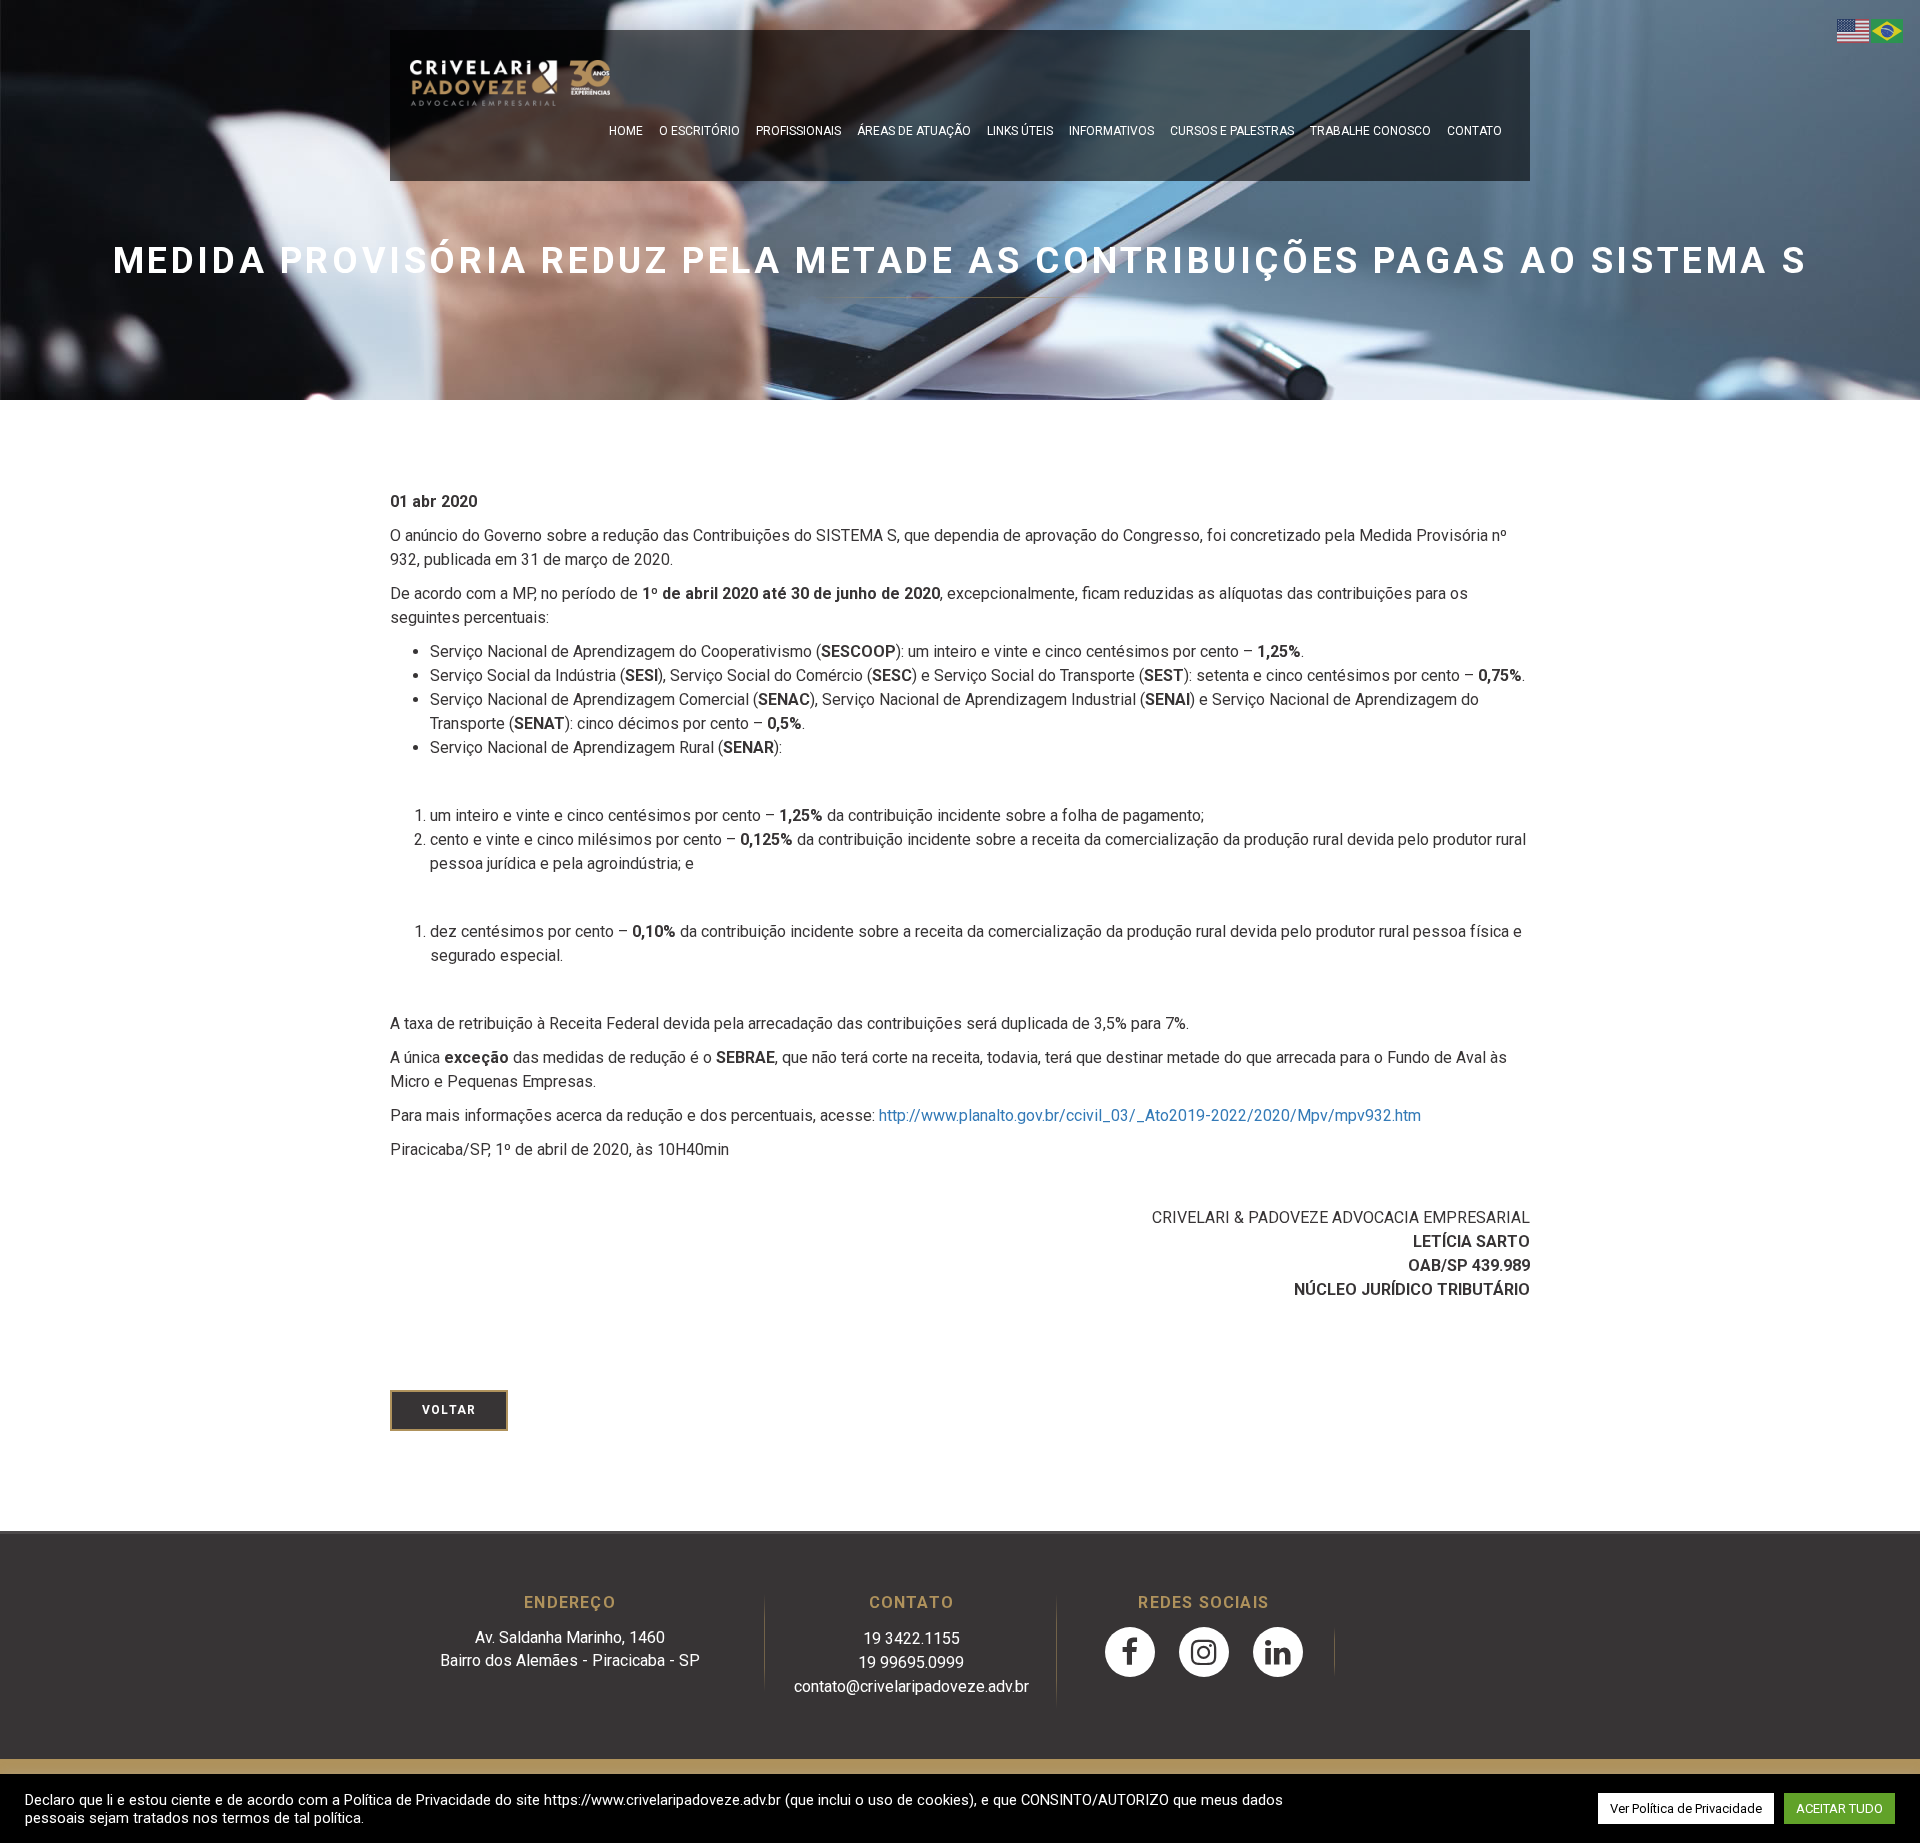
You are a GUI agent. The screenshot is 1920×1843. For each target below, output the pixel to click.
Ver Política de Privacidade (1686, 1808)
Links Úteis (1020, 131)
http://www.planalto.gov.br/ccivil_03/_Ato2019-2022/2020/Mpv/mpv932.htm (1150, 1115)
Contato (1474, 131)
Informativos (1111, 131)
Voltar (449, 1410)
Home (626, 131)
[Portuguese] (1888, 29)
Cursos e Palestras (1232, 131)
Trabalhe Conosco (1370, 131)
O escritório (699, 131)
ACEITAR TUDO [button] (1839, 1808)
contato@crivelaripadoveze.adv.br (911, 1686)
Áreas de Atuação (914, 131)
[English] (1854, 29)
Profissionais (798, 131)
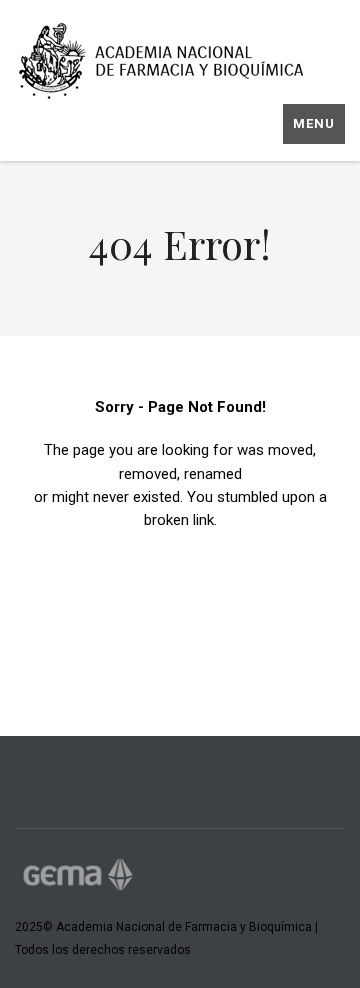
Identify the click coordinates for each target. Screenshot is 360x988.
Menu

==================================================

* **TRY IT**: Check every line above for the string "each", and copy the ones that have it.

* **EXERCISE ANSWER**:
You are a GUI agent. The screenshot is 1920×1843. For each target below, output the pixel to click.
Identify the click coordinates for each target. Screenshot is 360x988.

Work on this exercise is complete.